Until the mid-eighteenth century, ‘classical’
architecture meant ‘Roman’—either as it was built in the days of ancient
Rome or as it was reinterpreted during the Renaissance and later periods.
Then, following the rediscovery of the style of the ancient Greeks by the
British and the French, architects such as ‘Athenian’ Stuart in Britain and
Benjamin Latrobe in the United States popularised the Grecian virtues of
gravity and restraint, contrasting them with the Roman traits of
extroversion and ostentation. By 1830 the ‘Greek Revival’ was the height of
fashion in Britain, Europe and the United States.
While the most scholarly architects adopted an antiquarian approach,
insisting that Greek temple forms be copied exactly, others were more
concerned with a search for pure geometry and timeless proportion. The ideal
was to combine archaeological correctness and formal abstraction:
historians have since used the name ‘Neoclassical’ for this synthesis. It
can be seen in buildings such as the British Museum, London, designed by
Robert Smirke in 1823.
For the style in Australia, both ‘Greek Revival’ and ‘Neoclassical’ have
been rejected in favour of ‘Grecian’. The latter word has often been used
during the last two centuries (albeit not always consistently) to mean
‘having characteristics and qualities suggestive of ancient Greece’. The
hint of vagueness contained in this interpretation of Grecian allows the
term to be used fairly flexibly in an architectural context.
The best Australian example is probably Lady Franklin Museum, near Hobart, a
tiny temple-like building, free-standing in the manner of ancient Greece.
More often, several Greek forms were ingeniously combined in the one design,
as in the storeyed steeple of St George’s Church, Battery Point, Hobart
[36], reminiscent of the Tower of the Winds in Athens, or as in Darlinghurst
Courthouse, Sydney [27], where the prism-like, parapeted courtroom has a
Doric portico with Greek embellishment as well as later, flanking wings.
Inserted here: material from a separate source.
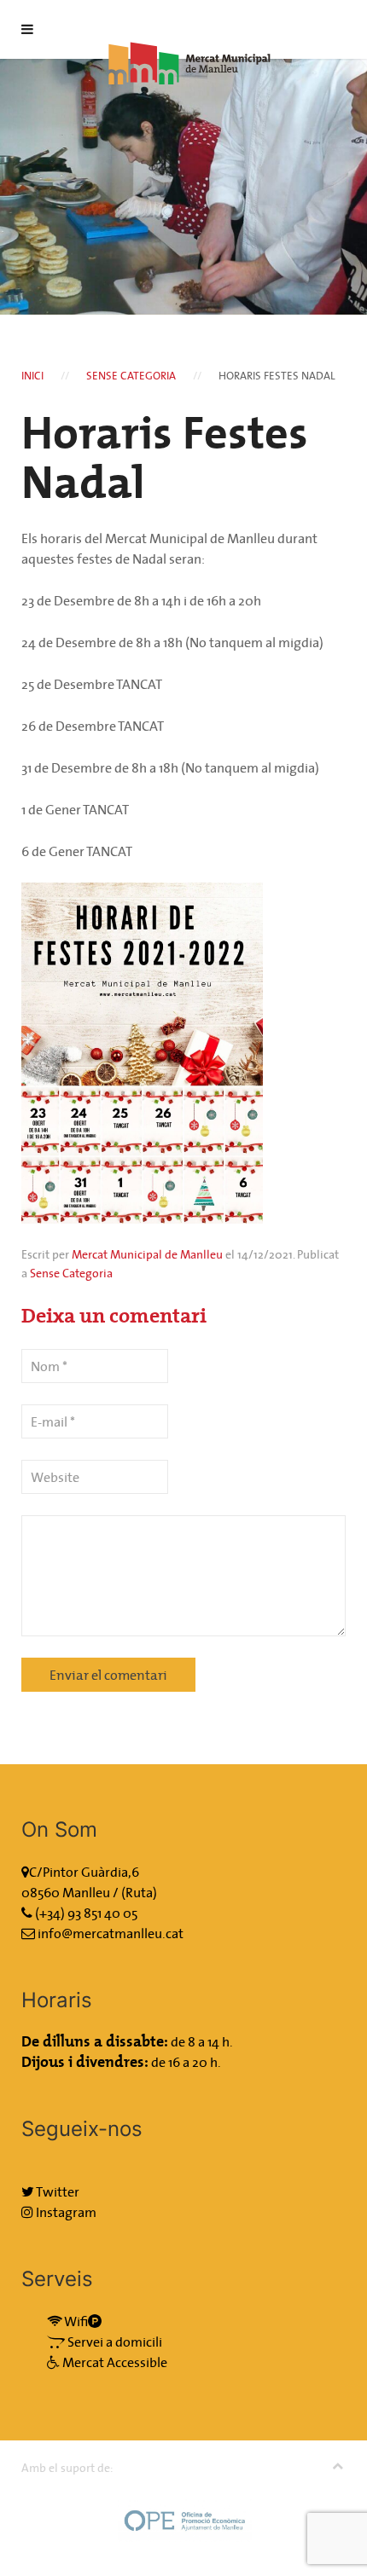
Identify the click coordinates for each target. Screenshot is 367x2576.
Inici (32, 376)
The pedimented temple shape was ideally suited to a gable-roofed house,
while classical colonnades made grand verandas. Sometimes gable pediments
had lesser pitches than did their classic precedents, and columns were more
widely spaced than scholars of archaeology would have condoned. Of the three
Greek orders, the Doric was the most favoured because it was the simplest as
well as being more ‘masculine’ or powerful-looking than the Ionic or
Corinthian. In fact, Ionic and Corinthian rarely appeared in the exterior
design of Old Colonial Grecian buildings in Australia.
Darlinghurst Courthouse, Taylor Square, East Sydney, NSW. Mortimer Lewis,
Colonial Architect, for central block, 835. Adapted from a design in Peter
Nicholson’s The New Practical Builder (1823).